À faire:
1) D'après l'article sur Jérusalem capitale d'Israël, pour qui cela ne va-t-il pas de soi ? Donnez-les tous.
2) Reprenez l'article sur Jérusalem capitale d'Israël à la suite de sa dernière phrase.

Texte extrait:
● ● ● ●
Israel flag with a view of old city Jerusalem and the KOTEL- Western wall

 Par Denis Charbit

Le président américain Donald Trump, une fois de plus, a surpris et bravé la communauté internationale en déclarant Jérusalem capitale d’Israël. Pour les nombreux touristes de toute confession qui se sont promenés à Jérusalem, a fortiori pour la majorité des Israéliens et des juifs dans le monde, Jérusalem est la capitale d’Israël comme deux et deux font quatre.
Mais ce qui relève de l’évidence pour Donald Trump et Benjamin Netanyahou ne l’est pas pour l’ONU, l’Europe et le monde arabe. Pourquoi cette décision est-elle jugée regrettable, perçue comme un coup de poignard dans le processus de paix, un facteur d’embrasement susceptible de déclencher une nouvelle Intifada ? Une clarification s’impose, à l’issue de laquelle on se rendra compte que, des deux côtés, des arguments sont soulevés qui méritent d’être entendus et qui peuvent être réconciliés quoi qu’on en dise.

Pour comprendre la controverse suscitée par la déclaration présidentielle, il faut revenir à la résolution 181 des Nations-Unies approuvée le 29 novembre 1947, il y a tout juste soixante-dix ans. Destinée à fixer le sort politique de la Palestine, la résolution, plus connue sous le nom de « plan de partage », stipulait la fin du Mandat britannique établi depuis 1920 et la création de deux Etats : un Etat juif et un Etat arabe.
● ● ● ●
(Données sources)
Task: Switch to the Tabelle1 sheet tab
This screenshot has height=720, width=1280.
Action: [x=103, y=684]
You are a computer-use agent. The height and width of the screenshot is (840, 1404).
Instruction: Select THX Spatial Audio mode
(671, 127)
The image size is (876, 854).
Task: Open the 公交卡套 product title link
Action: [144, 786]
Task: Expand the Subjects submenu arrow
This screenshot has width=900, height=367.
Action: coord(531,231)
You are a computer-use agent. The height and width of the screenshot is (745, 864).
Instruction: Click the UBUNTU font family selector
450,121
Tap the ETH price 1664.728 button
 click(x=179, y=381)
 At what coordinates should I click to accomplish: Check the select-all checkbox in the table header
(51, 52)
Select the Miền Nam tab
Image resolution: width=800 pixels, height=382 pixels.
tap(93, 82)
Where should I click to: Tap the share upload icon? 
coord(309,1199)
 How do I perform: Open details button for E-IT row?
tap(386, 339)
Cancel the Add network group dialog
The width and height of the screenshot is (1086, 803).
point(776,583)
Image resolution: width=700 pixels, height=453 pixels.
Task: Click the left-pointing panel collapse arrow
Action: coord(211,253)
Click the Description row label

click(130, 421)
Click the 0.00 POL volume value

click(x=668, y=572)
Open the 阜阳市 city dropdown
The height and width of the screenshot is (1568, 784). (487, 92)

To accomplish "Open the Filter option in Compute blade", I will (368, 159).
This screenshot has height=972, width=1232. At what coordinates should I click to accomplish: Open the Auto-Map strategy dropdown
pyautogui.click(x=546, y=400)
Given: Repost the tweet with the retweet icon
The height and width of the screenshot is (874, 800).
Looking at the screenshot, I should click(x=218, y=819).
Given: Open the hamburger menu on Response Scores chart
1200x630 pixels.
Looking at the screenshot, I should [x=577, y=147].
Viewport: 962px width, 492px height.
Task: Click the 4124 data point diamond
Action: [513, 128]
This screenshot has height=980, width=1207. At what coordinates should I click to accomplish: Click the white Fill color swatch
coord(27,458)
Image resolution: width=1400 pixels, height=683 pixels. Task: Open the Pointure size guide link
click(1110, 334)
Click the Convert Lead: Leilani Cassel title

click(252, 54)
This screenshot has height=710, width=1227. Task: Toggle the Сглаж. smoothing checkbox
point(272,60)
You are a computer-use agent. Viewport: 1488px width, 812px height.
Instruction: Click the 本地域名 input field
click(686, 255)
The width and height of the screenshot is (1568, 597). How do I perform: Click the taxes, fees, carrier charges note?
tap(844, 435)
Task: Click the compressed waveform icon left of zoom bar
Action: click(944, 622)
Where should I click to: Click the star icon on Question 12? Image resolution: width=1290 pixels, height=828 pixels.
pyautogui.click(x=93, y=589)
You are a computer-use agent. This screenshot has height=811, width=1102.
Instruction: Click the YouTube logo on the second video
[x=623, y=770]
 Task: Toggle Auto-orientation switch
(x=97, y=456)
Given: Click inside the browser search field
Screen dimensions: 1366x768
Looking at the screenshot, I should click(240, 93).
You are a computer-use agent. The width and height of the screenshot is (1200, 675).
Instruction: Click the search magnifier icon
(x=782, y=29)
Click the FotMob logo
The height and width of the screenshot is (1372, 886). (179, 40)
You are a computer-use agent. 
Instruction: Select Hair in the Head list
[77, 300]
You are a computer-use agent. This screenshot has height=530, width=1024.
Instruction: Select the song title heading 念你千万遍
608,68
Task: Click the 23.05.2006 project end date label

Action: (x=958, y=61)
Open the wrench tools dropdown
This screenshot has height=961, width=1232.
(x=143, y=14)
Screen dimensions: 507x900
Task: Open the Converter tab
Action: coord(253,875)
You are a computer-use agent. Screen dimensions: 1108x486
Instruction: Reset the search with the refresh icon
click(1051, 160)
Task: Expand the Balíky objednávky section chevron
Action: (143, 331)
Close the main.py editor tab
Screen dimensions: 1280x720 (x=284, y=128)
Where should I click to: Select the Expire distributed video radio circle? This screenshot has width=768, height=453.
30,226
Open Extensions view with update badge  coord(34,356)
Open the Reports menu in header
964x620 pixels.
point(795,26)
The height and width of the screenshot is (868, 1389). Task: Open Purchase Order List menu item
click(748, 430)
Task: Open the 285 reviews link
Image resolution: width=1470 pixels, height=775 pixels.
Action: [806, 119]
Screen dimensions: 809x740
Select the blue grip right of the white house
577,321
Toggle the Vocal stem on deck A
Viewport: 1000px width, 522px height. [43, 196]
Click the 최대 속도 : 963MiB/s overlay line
● ● ● ●
Les réponses:
1) L'ONU, l'Europe, le monde arabe

2)
Pour contourner la question sensible de Jérusalem, il fut décidé de l’exclure du champ de la souveraineté de l’un et de l’autre; autrement dit, Jérusalem ne serait ni la capitale d’Israël ni celle de l’Etat arabe de Palestine, mais traitée à part – un corpus separatum.

Le refus palestinien et arabe de se plier à cette résolution votée par l’ONU signifiait que le sort de la Palestine et de Jérusalem serait sanctionné par les armes. Israël a gagné la guerre, mais à l’issue des hostilités, il ne détenait que la partie ouest de la ville tandis que la Légion arabe de Transjordanie établissait son autorité sur la partie orientale et sur la vieille ville dont furent évacués les habitants du quartier juif.

La distinction entre est et ouest issue de la ligne de démarcation établie par le cessez-le-feu entre les parties était née. Le président du conseil israélien, David Ben Gourion, décréta unilatéralement que la ville de Jérusalem sous autorité israélienne serait désormais capitale de l’Etat juif. Cette déclaration ne résultant guère d’un traité de paix entre les belligérants, la communauté internationale estima devoir reconnaître l’Etat d’Israël, lequel eut son siège à l’ONU, tout en s’abstenant d’entériner la décision de Ben-Gourion concernant Jérusalem.
C’est la raison pour laquelle les ambassades furent dès lors établies à Tel-Aviv en attendant un règlement définitif. Depuis, la diplomatie internationale assume ce hiatus entre la lettre et la pratique: formellement, Tel Aviv est la capitale d’Israël; de facto, tous les chefs d’Etat étrangers en visite officielle en Israël se rendent évidemment à Jérusalem pour rencontrer les autorités israéliennes.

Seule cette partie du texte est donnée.